(Records for pointing to text and elements)
--- begin ---

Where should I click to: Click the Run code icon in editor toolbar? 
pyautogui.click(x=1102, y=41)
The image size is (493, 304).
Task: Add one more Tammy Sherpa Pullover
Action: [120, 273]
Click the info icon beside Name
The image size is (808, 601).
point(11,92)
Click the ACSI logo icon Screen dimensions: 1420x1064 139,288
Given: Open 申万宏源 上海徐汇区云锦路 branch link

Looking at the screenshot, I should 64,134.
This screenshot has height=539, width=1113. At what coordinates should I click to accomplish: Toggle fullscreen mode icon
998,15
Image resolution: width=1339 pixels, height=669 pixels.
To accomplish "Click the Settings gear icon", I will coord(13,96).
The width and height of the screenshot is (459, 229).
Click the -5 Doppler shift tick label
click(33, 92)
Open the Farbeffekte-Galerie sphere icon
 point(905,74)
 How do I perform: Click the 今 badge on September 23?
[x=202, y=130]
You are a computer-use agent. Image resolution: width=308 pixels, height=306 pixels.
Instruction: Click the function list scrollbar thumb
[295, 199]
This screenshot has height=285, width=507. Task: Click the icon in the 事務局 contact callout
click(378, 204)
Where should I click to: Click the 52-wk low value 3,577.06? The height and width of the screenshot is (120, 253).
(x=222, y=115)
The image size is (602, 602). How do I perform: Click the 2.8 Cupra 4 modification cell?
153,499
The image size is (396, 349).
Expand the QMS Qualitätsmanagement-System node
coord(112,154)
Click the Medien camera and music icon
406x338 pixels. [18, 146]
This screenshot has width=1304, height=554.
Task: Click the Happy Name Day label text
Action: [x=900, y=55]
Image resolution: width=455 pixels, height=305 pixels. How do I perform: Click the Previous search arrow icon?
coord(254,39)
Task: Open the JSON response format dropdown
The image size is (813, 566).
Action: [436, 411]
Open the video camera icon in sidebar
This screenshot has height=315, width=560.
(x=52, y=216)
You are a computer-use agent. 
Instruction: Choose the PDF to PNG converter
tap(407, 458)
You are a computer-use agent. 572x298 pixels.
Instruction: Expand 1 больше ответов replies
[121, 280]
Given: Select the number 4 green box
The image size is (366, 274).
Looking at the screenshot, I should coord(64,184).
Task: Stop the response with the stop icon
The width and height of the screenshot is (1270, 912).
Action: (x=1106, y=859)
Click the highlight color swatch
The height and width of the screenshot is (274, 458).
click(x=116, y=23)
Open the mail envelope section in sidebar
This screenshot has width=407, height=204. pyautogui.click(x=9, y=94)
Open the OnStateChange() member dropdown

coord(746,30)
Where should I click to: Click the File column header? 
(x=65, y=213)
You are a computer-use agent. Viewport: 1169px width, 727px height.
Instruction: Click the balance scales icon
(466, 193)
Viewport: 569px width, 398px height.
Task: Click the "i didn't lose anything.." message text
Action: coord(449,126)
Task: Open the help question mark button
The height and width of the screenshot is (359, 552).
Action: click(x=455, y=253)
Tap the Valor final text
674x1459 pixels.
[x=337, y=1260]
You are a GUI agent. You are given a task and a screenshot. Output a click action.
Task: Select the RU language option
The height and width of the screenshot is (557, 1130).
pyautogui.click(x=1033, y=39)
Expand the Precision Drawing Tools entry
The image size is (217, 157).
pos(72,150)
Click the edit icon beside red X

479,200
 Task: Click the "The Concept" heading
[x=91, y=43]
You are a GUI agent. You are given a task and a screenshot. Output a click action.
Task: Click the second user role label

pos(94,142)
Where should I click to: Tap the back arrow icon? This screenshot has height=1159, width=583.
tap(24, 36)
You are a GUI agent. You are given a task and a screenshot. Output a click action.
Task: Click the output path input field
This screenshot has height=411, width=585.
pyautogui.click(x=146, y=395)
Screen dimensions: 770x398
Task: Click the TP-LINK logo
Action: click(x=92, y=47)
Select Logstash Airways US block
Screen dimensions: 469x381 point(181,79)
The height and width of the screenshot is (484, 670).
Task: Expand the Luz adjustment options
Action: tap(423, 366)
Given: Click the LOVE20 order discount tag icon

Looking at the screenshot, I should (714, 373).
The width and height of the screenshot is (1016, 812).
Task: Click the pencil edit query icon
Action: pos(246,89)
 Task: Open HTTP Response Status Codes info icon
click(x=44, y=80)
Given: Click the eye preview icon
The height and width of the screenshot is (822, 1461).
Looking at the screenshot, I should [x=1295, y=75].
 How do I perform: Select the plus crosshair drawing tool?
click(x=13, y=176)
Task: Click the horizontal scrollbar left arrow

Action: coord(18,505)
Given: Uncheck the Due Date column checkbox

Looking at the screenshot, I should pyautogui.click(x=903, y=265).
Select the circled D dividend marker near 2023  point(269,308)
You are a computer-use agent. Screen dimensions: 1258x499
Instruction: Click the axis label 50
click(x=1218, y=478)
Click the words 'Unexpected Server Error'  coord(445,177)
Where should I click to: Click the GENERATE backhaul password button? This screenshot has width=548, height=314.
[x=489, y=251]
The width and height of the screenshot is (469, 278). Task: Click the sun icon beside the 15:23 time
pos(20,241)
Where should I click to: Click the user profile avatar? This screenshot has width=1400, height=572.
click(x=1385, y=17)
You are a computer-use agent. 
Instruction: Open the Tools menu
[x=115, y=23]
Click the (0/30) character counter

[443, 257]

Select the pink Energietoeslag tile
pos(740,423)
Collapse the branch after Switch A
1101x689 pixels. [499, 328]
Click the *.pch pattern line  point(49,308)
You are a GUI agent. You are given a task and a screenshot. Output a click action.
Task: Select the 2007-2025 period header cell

--- end ---

## Problem to work on
Write out the records again, swapping every "Where should I click to" for "Where do I click to" and leaving everything else unchanged.

## Result for this task
Where do I click to: Click the Run code icon in editor toolbar? 
pyautogui.click(x=1102, y=41)
The image size is (493, 304).
Task: Add one more Tammy Sherpa Pullover
Action: [120, 273]
Click the info icon beside Name
The image size is (808, 601).
point(11,92)
Click the ACSI logo icon Screen dimensions: 1420x1064 139,288
Given: Open 申万宏源 上海徐汇区云锦路 branch link

Looking at the screenshot, I should 64,134.
This screenshot has height=539, width=1113. At what coordinates should I click to accomplish: Toggle fullscreen mode icon
998,15
Image resolution: width=1339 pixels, height=669 pixels.
To accomplish "Click the Settings gear icon", I will coord(13,96).
The width and height of the screenshot is (459, 229).
Click the -5 Doppler shift tick label
click(33, 92)
Open the Farbeffekte-Galerie sphere icon
 point(905,74)
 How do I perform: Click the 今 badge on September 23?
[x=202, y=130]
You are a computer-use agent. Image resolution: width=308 pixels, height=306 pixels.
Instruction: Click the function list scrollbar thumb
[295, 199]
This screenshot has height=285, width=507. Task: Click the icon in the 事務局 contact callout
click(378, 204)
Where do I click to: Click the 52-wk low value 3,577.06? The height and width of the screenshot is (120, 253).
(x=222, y=115)
The image size is (602, 602). How do I perform: Click the 2.8 Cupra 4 modification cell?
153,499
The image size is (396, 349).
Expand the QMS Qualitätsmanagement-System node
coord(112,154)
Click the Medien camera and music icon
406x338 pixels. [18, 146]
This screenshot has width=1304, height=554.
Task: Click the Happy Name Day label text
Action: [x=900, y=55]
Image resolution: width=455 pixels, height=305 pixels. How do I perform: Click the Previous search arrow icon?
coord(254,39)
Task: Open the JSON response format dropdown
The image size is (813, 566).
Action: [436, 411]
Open the video camera icon in sidebar
This screenshot has height=315, width=560.
(x=52, y=216)
You are a computer-use agent. 
Instruction: Choose the PDF to PNG converter
tap(407, 458)
You are a computer-use agent. 572x298 pixels.
Instruction: Expand 1 больше ответов replies
[121, 280]
Given: Select the number 4 green box
The image size is (366, 274).
Looking at the screenshot, I should coord(64,184).
Task: Stop the response with the stop icon
The width and height of the screenshot is (1270, 912).
Action: (x=1106, y=859)
Click the highlight color swatch
The height and width of the screenshot is (274, 458).
click(x=116, y=23)
Open the mail envelope section in sidebar
This screenshot has width=407, height=204. pyautogui.click(x=9, y=94)
Open the OnStateChange() member dropdown

coord(746,30)
Where do I click to: Click the File column header? 
(x=65, y=213)
You are a computer-use agent. Viewport: 1169px width, 727px height.
Instruction: Click the balance scales icon
(466, 193)
Viewport: 569px width, 398px height.
Task: Click the "i didn't lose anything.." message text
Action: coord(449,126)
Task: Open the help question mark button
The height and width of the screenshot is (359, 552).
Action: click(x=455, y=253)
Tap the Valor final text
674x1459 pixels.
[x=337, y=1260]
You are a GUI agent. You are given a task and a screenshot. Output a click action.
Task: Select the RU language option
The height and width of the screenshot is (557, 1130).
pyautogui.click(x=1033, y=39)
Expand the Precision Drawing Tools entry
The image size is (217, 157).
pos(72,150)
Click the edit icon beside red X

479,200
 Task: Click the "The Concept" heading
[x=91, y=43]
You are a GUI agent. You are given a task and a screenshot. Output a click action.
Task: Click the second user role label

pos(94,142)
Where do I click to: Tap the back arrow icon? This screenshot has height=1159, width=583.
tap(24, 36)
You are a GUI agent. You are given a task and a screenshot. Output a click action.
Task: Click the output path input field
This screenshot has height=411, width=585.
pyautogui.click(x=146, y=395)
Screen dimensions: 770x398
Task: Click the TP-LINK logo
Action: click(x=92, y=47)
Select Logstash Airways US block
Screen dimensions: 469x381 point(181,79)
The height and width of the screenshot is (484, 670).
Task: Expand the Luz adjustment options
Action: tap(423, 366)
Given: Click the LOVE20 order discount tag icon

Looking at the screenshot, I should (714, 373).
The width and height of the screenshot is (1016, 812).
Task: Click the pencil edit query icon
Action: pos(246,89)
 Task: Open HTTP Response Status Codes info icon
click(x=44, y=80)
Given: Click the eye preview icon
The height and width of the screenshot is (822, 1461).
Looking at the screenshot, I should [x=1295, y=75].
 How do I perform: Select the plus crosshair drawing tool?
click(x=13, y=176)
Task: Click the horizontal scrollbar left arrow

Action: coord(18,505)
Given: Uncheck the Due Date column checkbox

Looking at the screenshot, I should pyautogui.click(x=903, y=265).
Select the circled D dividend marker near 2023  point(269,308)
You are a computer-use agent. Screen dimensions: 1258x499
Instruction: Click the axis label 50
click(x=1218, y=478)
Click the words 'Unexpected Server Error'  coord(445,177)
Where do I click to: Click the GENERATE backhaul password button? This screenshot has width=548, height=314.
[x=489, y=251]
The width and height of the screenshot is (469, 278). Task: Click the sun icon beside the 15:23 time
pos(20,241)
Where do I click to: Click the user profile avatar? This screenshot has width=1400, height=572.
click(x=1385, y=17)
You are a computer-use agent. 
Instruction: Open the Tools menu
[x=115, y=23]
Click the (0/30) character counter

[443, 257]

Select the pink Energietoeslag tile
pos(740,423)
Collapse the branch after Switch A
1101x689 pixels. [499, 328]
Click the *.pch pattern line  point(49,308)
You are a GUI agent. You are given a task and a screenshot. Output a click action.
Task: Select the 2007-2025 period header cell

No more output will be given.